State and local governments are using social media solutions for IT in virtually every area of government, according to a new report from Deltek.

The new report, Social Media in State & Local Government, a New Paradigm for Engagement and Innovation 2012, also suggests state and local governments will likely need help from contractors to do more, particularly in a handful of functions.

Analyzing opportunities from 2008 through 2012, Deltek shows particularly heavy social media use in higher education, general government, economic development, transportation, social services, and health care. Comparing state and local government solicitations from the third quarters of 2009 through the third quarter of 2012, Deltek analysts found strong growth and projected increased government solicitations through 2013.

For example:

• In Health Care IT, government is looking to use social media to connect customers with service providers, and get feedback that will help improve customer service.

• In Emergency Communications, governments are starting to integrate both third party platforms and their own emergency and disaster response software into systems that allow multi-directional emergency communication, including crowdsourcing disaster data. First responders in the aftermath of Hurricane Sandy benefited from these systems in some areas.

• In Educational Technology, schools are using social media to encourage engagement and manage class content. Higher education is building social media into student information systems, driving content and information among all members of the university communities.

• Agency Human Resources professionals are turning increasingly to social media for both hiring and internal employee communications.

• Transportation IT systems are using mobile applications to help citizens navigate public transit more easily.

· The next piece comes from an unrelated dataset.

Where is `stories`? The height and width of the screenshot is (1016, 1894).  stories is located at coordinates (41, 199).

Agencies have even turned toward social media for internal processes, managing service tickets for IT needs and facilities repairs, taking advantage of the anytime/anywhere collaboration of social media to streamline the work environment.

Governments are looking for help with using tried and true social media solutions, third party platforms, and integrating social media into their websites.

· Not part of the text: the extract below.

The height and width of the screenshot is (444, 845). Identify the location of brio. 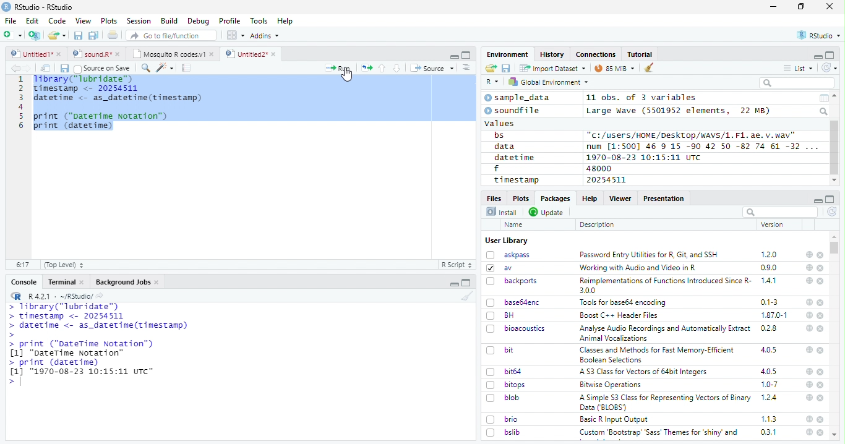
(502, 419).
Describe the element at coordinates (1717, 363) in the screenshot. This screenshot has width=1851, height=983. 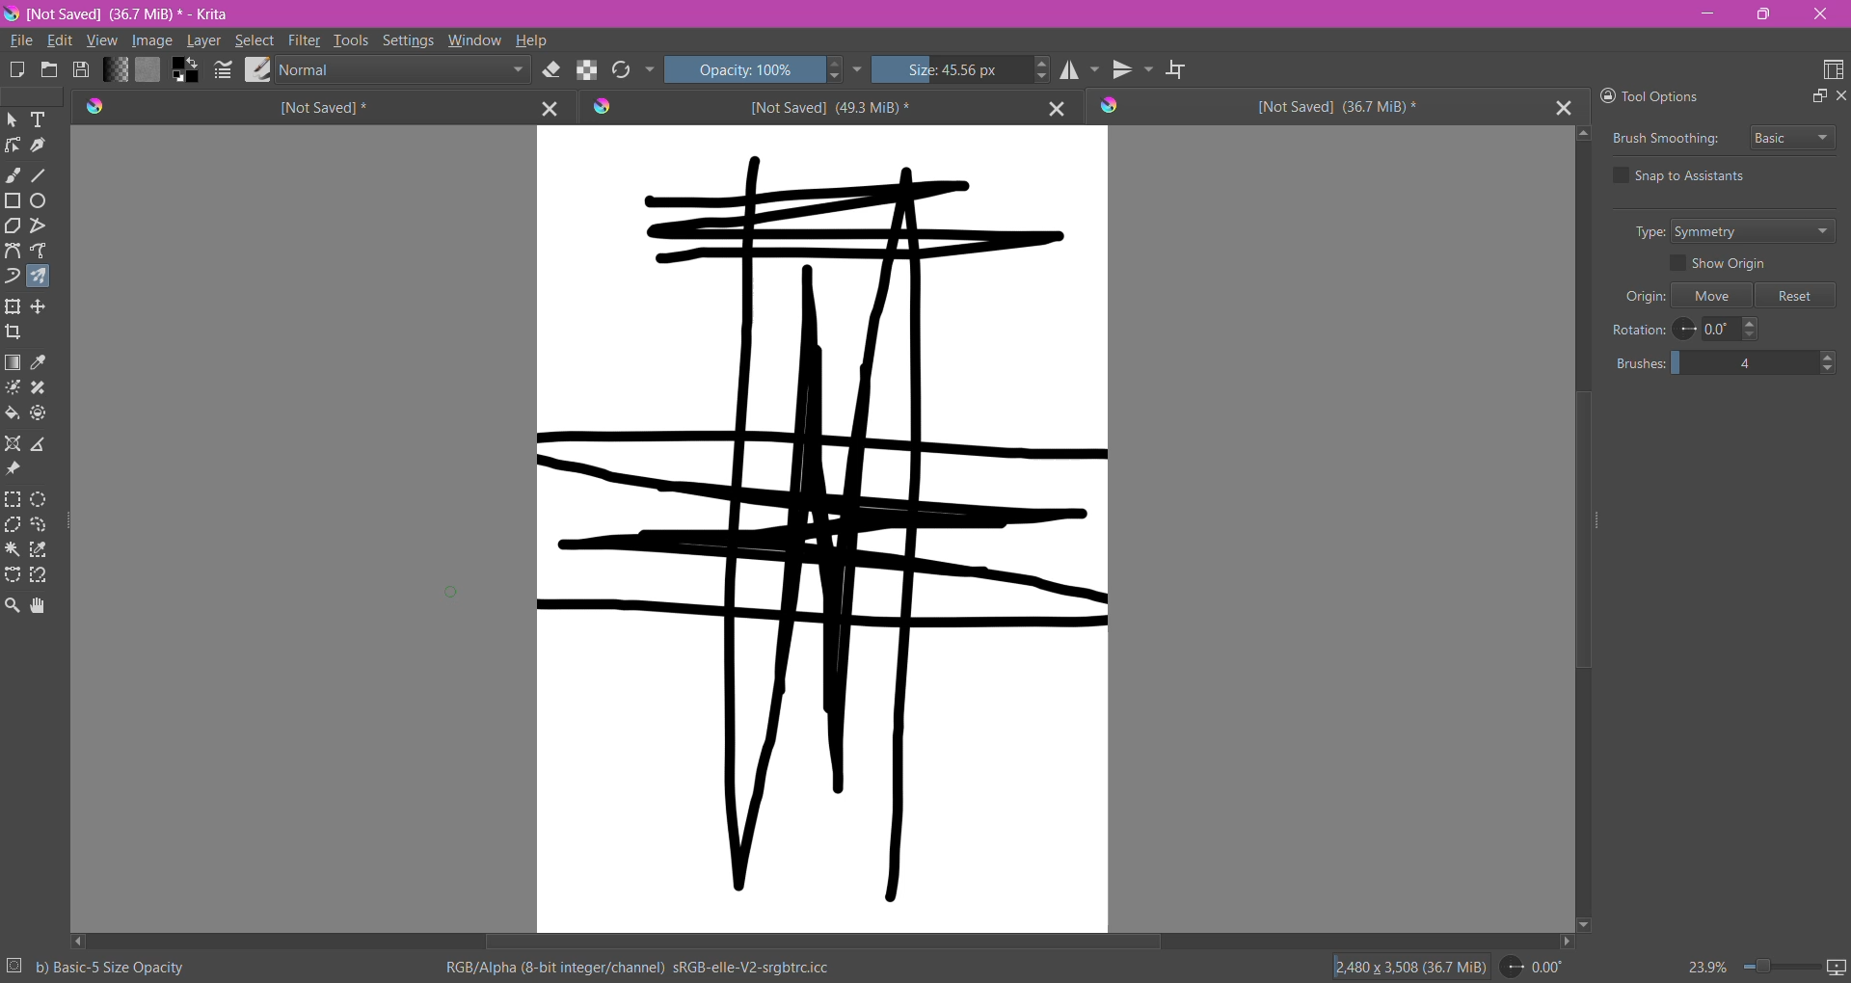
I see `Set the number of brushes` at that location.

They are also looking to pay developers for purpose-built mobile apps with social media components that help government directly engage with citizens, deliver services, and gather data wherever citizens use government services, through their smart mobile devices.

In the short term, there will be opportunities to integrate social media into existing government enterprise applications. In particular, these will include health care IT, emergency communications, customer relations management educational technology, GIS/location-based, human resources, student information systems, and transportation IT.

In the long run, companies that can integrate mobile technologies into every IT solution will win contracts over those who can’t.

Terms like “smart cities” and “smart government” win headlines for government officials – and sometimes win elections. Actually developing them, however will fall to industry. Companies that can deliver mobile apps that deliver improved services to citizens and gather data from them, and assist government in analyzing the big data that results from smart government efforts, will find a growing market in state and local government for years to come.